Global citizens make the best construction managers.

Just ask Julio Cuenca, a December 2014 graduate of FIU’s OHL School of Construction Management who landed a job before the ink was dry on his diploma.

“It was great,” he says of working for the firm, which has offices throughout the world. “I was really able to see what a global construction company needs to do in order to keep being a big player in the industry.”

Cuenca worked as part of a team that supports the bidding process for new projects. He assisted a senior engineer with proposals for two rail projects, one in Brazil and the other in Ireland. His duties included estimating quantities of materials needed for components such as concrete columns and beam spans. He also had to research local building codes, a task that confirmed the value of knowing how to respond appropriately across cultures.

“My big impression is, in construction there is no one way to do business,” Cuenca says.

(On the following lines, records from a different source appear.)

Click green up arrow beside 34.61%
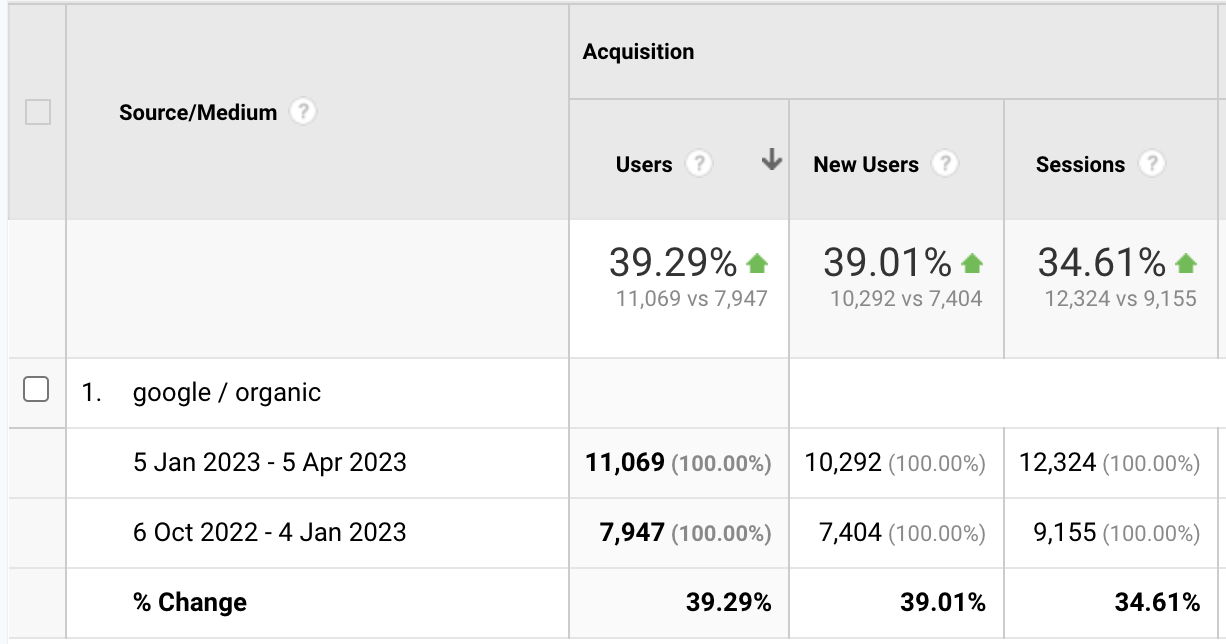 tap(1186, 264)
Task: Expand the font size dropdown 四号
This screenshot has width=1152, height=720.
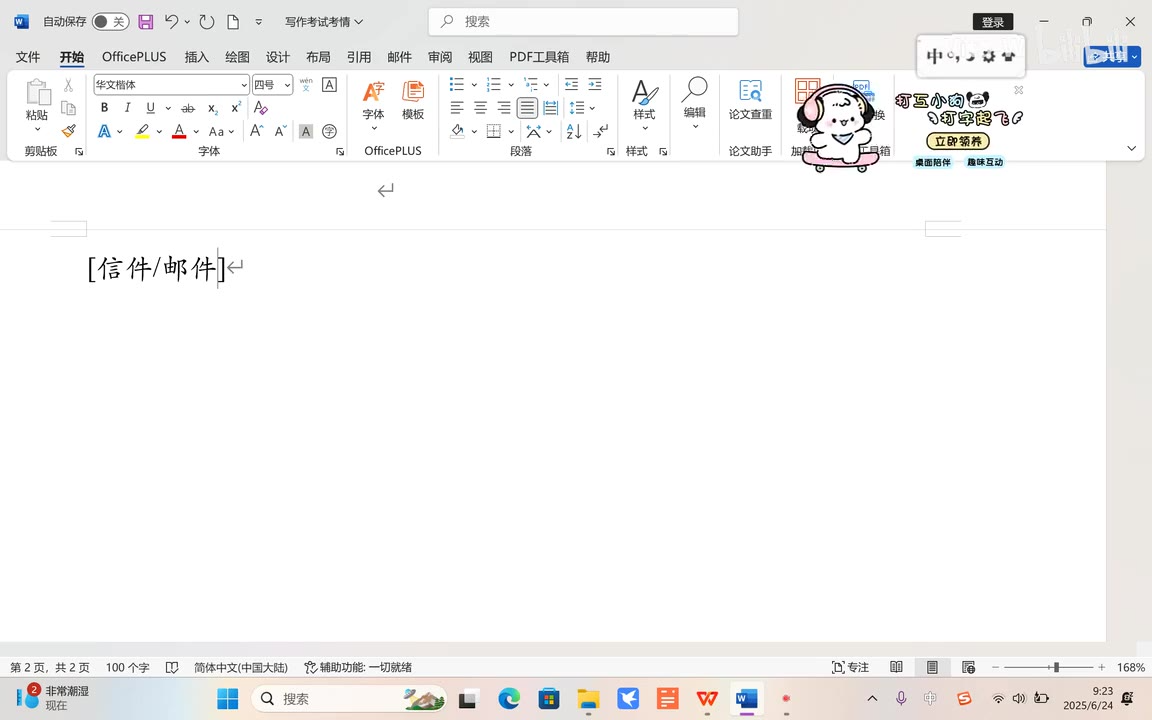Action: coord(287,85)
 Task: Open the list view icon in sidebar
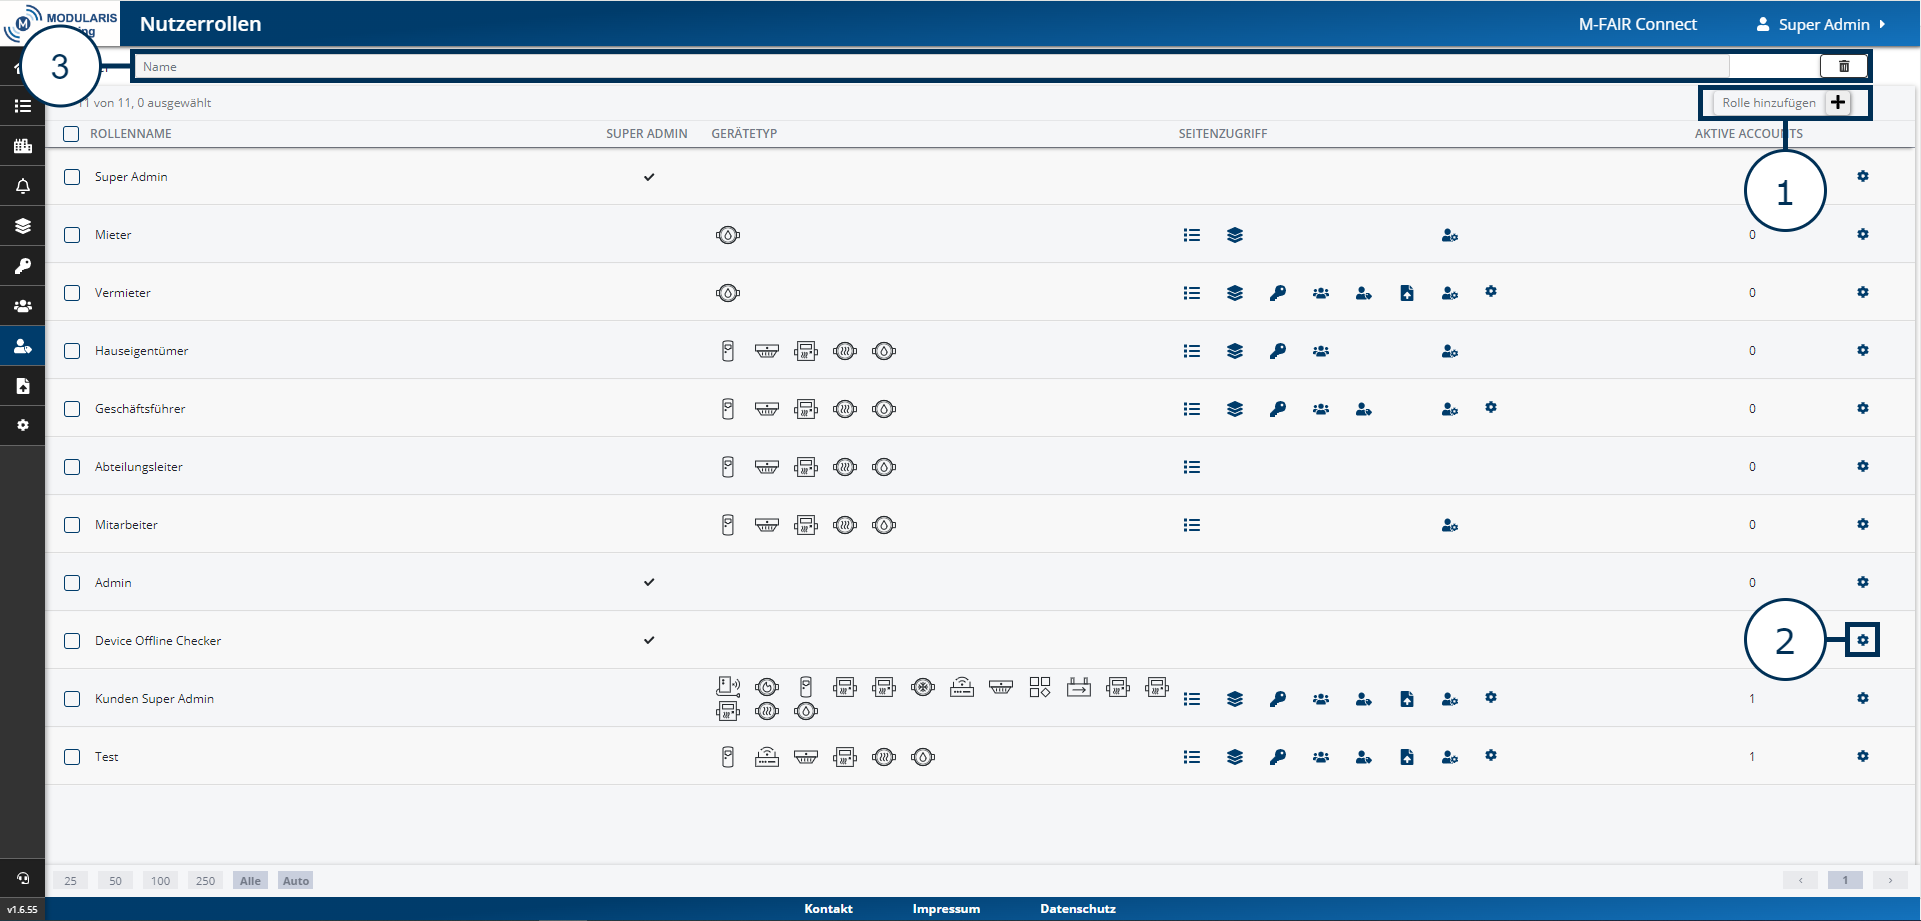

He saw marked differences, for example, in what Europeans and Latin Americans expected of firms vying for jobs.

He noted that standards and requirements are set in stone in countries such as Ireland, making it nearly impossible for a construction firm to suggest any deviations from an approved design plan. In Brazil, on the other hand, contracting agencies welcome changes for reasons of innovation and cost savings.

“You need to be diversified,” Cuenca says of the kind of thinking successful individuals and companies need to employ across borders. “You need to know how other countries are reacting to changes in construction.”

OHL believes so strongly in its employees’ understanding how cultural differences impact construction work that it offers workers foreign-language instruction as a way to promote that, Cuenca says.

The business lessons Cuenca learned at OHL, combined with an earlier internship in Panama and a required school course that covered international construction documentation and communication, together made for a powerful resume. On January 5 he started a job as a project engineer in the Miami office of a New York-based company looking to grow its international division.

“They loved that I had that global experience with different cultures and different methods of construction,” says Cuenca, who hails from El Salvador. “Right now construction companies are getting more global. They’re looking for individuals who have that global learning.”